An Animation Pipeline on Solana… Yes, Solana.

We're building our animation system... on Solana.

When you start a game company, you need to decide which engine you are using. This generally means you commit to days of discussing the pros and cons of Unreal and Unity, or some mobile framework. Turns out, when you build in web 3, you need to choose a chain. This has been an agonizing process of learning blockchains, experimenting, and long long conversations. Ethereum might be the reigning champ, but there are some serious drawbacks when it comes to tracking thousands of animated pieces.

For Box Rocket and our animation pipeline… it’s Solana.

I have been fire torched in discords and zoom calls for saying this. And so, here is my rebuttal to many of the people have told me that we’ve gone mad. In our opinion, if you are going to build a decentralized animation studio, Solana is the best one to do it on.

A hell of a rabbit hole…

We’ve kicked a lot of tires. I think you will agree, they are all – hard to learn, slow and expensive.

Let’s start back – way back.

I started following blockchains when I discovered blockstack in 2016. They are now called Stacks. What drew me to this organization was that instead of Bitcoin being a store of value, they were interested in lobbying it’s crypto-nature to build a platform. I even went to their first “summit” where I got to see superstars like Naval Ravikant, Nick Szabo, and Tezos visionary Arthur Breitman. (Link to Youtube)

The joke was, I had no idea who any of these people were at the time. I barely got any of this decentralization nonsense. I pretended to understand “the byzantine general’s dilemma” so I could hold my own at parties. I was an animator, what the hell was I doing in Palo Alto anyway?

Getting more serious, I spent dutiful hours on youtube coping solidity – Ethereum’s smart contracting language – I had no business understanding any of it. I read as many books as I could, trying one day after the next to understand this shit.

And… The first crash was reason for me to walk away.

Jordan’s rabbit hole journey got me to look again at blockchains. (Thank you Jordan) Long discussions about Bored Apes, and traits and PFP madness. FYI – We’re working on our own – (soon!)

But this time, for me, after being away, I really was interested in the true value that I thought they could be. I wanted to know if we could actually use them to track assets. By assets, I mean, the digital pieces that animators use to make stuff. I need a rig, an environment, a lighting pack — digital things in order to tell stories. For this essay, let’s just call these things “assets.”

Generally, blockchains are either expensive to transact with, or are slow. This has made them an insane choice for committing licenses and transactions for the movement of these digital assets. But now, I think they may be ready.

In sum up my background to this point, the books I’ve read have covered many areas of study from economics to math to computer science to political theory. My journey took me from Ethereum, yes, and then some time with Tezos (love Hic Et Nunc), to a long time with IPFS and File Coin, and finally…about 8 months ago… Solana. This has been a hell of a rabbit hole.

Solana for Distributed Assets?

I set up the Phantom wallet. Within a day, I was using applications.
A day! I started to move. I started to transact. I started to mint. We started a multisignature.

I started to… GET IT!

Solana is clear and straight forward, it’s designed to be a network that optimizes transactions. It makes no other bones about it.

**INSTRUCTION A**.
In the Solana animation post, why have blockchains been an insane choice for committing licenses and transactions for moving digital assets? Answer in one to three sentences.
**INSTRUCTION B**.
Reproduce word for word the passage of the Solana animation post starting with "I set up the" and going on through "bones about it.".
**INSTRUCTION C**.
According to the Solana animation post, which wallet did the writer set up before using applications within a day?

**STORED ROWS**.
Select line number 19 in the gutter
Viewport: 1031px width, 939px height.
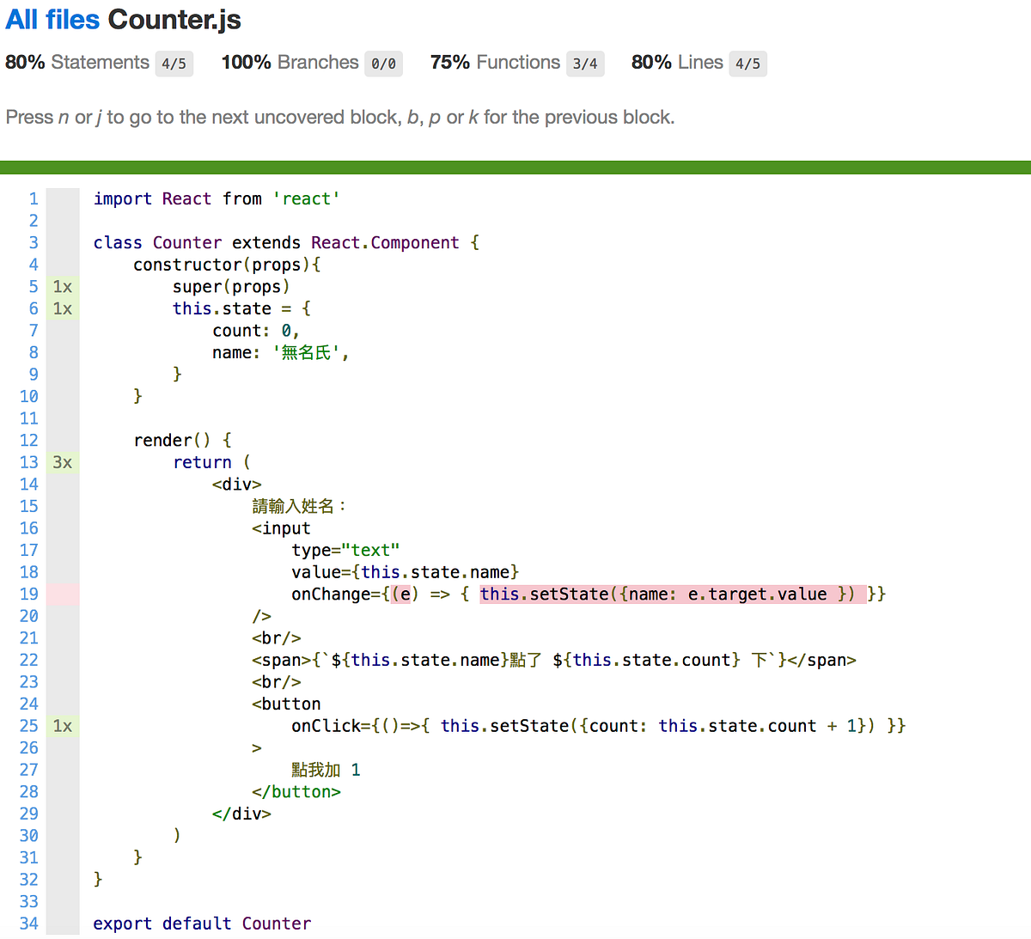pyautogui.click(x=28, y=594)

--

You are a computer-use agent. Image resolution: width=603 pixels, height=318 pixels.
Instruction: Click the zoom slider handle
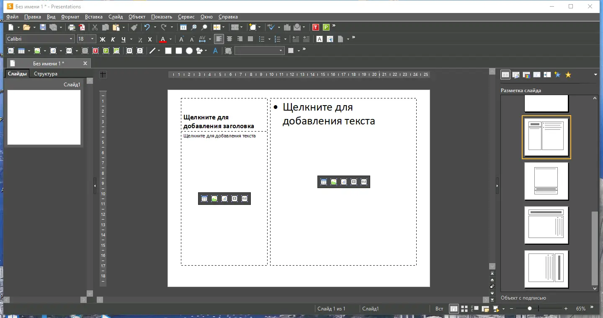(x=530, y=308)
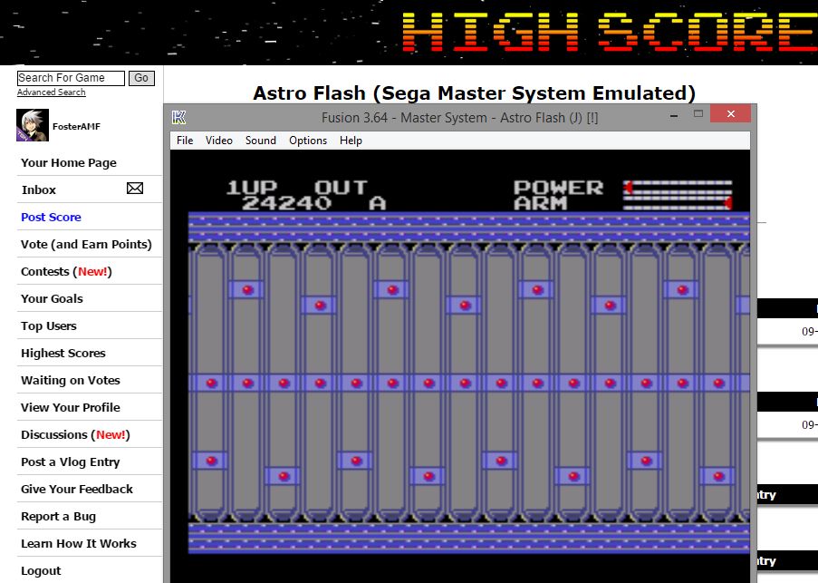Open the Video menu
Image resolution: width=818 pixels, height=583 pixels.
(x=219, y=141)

**SOLUTION A**.
The post says blockchains are generally either expensive to transact with or slow, and that is what has made them an insane choice for committing licenses and transactions for moving digital assets.

**SOLUTION B**.
I set up the Phantom wallet. Within a day, I was using applications.
A day! I started to move. I started to transact. I started to mint. We started a multisignature.

I started to… GET IT!

Solana is clear and straight forward, it’s designed to be a network that optimizes transactions. It makes no other bones about it.

**SOLUTION C**.
The Phantom wallet.